Pôle emploi : par téléphone ou en face à face. Il te faut un identifiant. Sans ton identifiant on ne s’occupe pas de toi. Comme si tu n’étais pas là.

Le numéro. Voilà la première violence. On obtient effectivement un premier bonjour, vite relâché d’entre les dents serrées de la personne qui se trouve face à nous. Ce bonjour anecdotique et suivi d’un regard concentré sur un écran posé là en interface entre l’usager et la préposée. L’interaction réelle; le regard, la voix, la parole se trouve, elle, parasitée par cet instrument de mise à distance. Cette séparation symbolique qui complète celle, matérielle et très concrète d’un comptoir auquel on accède par une porte dérobée. L’interlocutrice et donc doublement distante.

Le numéro donc. Cette série de chiffre qui est la clé de la destinée du bouchon de liège ballotté par les éléments qu’est à ce moment l’individu. Ces sept chiffres suivis d’une lettre revêt une symbolique hautement signifiante et significative. Cet identifiant est la clé qui permettra de déverrouiller ou resserrer la chaîne autour du coup de l’usager qui pour l’heure est en demande éperdu d’oxygène.

Les doigts de l’agente d’accueil pianotent. Entrent le sésame. Les yeux consultent. La gorge émet un son sibyllin. C’est tout.

Tu lui as remis un papier, une simple feuille de papier recyclé brunâtre que tu as remplis sans trop comprendre, parce qu’on te le demandait. Que tu as docilement apporté, parce qu’il le fallait.

Tu t’es soumis à une autorité illégitime qui tient entre ses mains malhabiles et grossières ta vie. Ta survie, parce que c’était nécessaire.

Quand tu fais une démarche il y a « un délais de traitement », de toute façon t’as que ça en réserve, du temps. Quoi que… Le compte à rebours du frigo qui se vide, de ton paquet de clopes qui s’épuise (moralisateur passe ton chemin), des SMS et mails de ta banque sont tout de même un bon indicateur du temps qui s’écoule.

Un paradoxe de collision de temporalités : du temps qui se traîne dans des journées que tu occupes comme tu le peux face à l’urgence de la survie.

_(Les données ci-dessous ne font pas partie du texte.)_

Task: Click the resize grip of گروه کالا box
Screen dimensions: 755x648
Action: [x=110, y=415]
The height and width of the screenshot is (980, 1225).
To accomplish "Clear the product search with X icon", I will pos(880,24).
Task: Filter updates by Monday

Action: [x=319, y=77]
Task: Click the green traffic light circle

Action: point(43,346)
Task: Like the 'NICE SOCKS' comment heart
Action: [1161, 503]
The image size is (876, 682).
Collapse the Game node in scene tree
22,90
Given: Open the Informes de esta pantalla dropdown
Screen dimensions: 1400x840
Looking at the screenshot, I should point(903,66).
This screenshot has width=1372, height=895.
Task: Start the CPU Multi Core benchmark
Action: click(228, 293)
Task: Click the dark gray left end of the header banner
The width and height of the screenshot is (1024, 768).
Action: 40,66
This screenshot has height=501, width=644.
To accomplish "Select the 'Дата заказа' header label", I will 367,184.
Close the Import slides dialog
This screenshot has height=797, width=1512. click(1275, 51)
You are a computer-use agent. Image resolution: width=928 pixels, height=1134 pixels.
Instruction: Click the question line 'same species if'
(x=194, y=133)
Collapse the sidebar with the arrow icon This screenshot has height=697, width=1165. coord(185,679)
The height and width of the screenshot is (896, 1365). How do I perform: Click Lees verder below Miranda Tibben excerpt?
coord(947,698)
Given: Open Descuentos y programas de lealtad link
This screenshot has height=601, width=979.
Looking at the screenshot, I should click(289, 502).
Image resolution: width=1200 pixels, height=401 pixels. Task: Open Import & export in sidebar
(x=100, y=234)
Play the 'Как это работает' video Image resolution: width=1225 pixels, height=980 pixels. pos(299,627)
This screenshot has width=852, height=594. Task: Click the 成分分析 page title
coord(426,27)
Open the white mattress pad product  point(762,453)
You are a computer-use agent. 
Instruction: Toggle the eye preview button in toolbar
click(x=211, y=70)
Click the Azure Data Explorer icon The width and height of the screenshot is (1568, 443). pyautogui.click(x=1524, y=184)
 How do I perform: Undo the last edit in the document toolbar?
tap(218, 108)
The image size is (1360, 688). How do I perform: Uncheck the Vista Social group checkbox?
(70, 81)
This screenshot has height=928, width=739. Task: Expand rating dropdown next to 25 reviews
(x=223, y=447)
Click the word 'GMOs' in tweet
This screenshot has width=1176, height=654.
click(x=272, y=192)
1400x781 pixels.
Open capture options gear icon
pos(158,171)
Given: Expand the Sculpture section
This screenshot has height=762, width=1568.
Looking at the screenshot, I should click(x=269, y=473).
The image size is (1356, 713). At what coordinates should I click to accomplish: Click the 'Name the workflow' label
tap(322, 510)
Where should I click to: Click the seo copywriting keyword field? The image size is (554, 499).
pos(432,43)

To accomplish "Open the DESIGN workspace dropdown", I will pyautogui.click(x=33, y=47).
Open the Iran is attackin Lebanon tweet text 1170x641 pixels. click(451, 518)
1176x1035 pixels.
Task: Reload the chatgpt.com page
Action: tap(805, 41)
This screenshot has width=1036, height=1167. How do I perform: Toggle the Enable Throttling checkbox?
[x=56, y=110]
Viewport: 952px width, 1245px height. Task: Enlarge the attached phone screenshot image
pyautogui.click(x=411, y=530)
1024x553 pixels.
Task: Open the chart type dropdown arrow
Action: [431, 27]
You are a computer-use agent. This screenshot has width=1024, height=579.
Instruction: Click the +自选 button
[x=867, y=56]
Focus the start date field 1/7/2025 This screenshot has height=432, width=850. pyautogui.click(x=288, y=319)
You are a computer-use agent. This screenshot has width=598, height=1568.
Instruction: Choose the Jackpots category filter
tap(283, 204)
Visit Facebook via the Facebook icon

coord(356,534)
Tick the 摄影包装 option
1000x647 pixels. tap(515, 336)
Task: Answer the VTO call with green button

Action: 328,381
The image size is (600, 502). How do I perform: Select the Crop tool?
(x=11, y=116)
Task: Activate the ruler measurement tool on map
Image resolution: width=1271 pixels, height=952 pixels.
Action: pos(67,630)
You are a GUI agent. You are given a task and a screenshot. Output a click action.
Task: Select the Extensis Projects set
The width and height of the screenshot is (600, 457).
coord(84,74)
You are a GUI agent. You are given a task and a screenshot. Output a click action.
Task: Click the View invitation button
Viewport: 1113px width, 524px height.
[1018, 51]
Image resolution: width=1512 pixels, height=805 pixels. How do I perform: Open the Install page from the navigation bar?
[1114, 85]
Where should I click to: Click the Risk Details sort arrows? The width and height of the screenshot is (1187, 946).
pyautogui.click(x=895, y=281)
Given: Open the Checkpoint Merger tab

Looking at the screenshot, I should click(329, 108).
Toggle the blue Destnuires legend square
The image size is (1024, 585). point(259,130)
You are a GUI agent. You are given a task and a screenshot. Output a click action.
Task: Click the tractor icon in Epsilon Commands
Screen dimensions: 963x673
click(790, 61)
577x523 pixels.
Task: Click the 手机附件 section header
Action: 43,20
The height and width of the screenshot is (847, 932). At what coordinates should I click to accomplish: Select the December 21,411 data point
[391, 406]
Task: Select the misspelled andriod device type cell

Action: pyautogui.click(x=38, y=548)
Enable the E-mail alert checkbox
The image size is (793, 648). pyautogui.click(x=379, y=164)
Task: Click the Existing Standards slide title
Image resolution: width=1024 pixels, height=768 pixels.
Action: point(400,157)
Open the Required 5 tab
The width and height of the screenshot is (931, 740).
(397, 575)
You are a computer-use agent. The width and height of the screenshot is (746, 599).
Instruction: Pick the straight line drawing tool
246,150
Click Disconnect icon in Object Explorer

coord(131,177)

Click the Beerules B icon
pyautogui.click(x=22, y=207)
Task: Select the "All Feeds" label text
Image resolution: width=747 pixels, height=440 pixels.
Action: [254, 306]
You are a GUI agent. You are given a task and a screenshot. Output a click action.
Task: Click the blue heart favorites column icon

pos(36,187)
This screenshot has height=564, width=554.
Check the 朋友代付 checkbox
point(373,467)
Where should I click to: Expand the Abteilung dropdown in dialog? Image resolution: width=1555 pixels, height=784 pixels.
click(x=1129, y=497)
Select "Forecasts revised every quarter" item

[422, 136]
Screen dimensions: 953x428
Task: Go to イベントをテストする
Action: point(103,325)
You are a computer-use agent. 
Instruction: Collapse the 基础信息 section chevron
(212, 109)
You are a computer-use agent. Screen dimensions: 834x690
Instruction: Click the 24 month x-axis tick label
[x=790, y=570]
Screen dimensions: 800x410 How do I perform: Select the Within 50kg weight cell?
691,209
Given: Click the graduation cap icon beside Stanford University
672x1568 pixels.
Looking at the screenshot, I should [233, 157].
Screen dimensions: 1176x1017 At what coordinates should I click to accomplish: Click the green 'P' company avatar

L’expérience métaphysique de l’opposition constante de la perception du temps.

Dans le local de la misère, les conseillers et conseillères occupent leurs heures à des tâches inutiles et sans but, les visages sont marqués et tout ce qui les distingue des usagers c’est cette petite veste aux couleurs de l’agence.

Le chômage c’est les vacances comme dirait l’autre.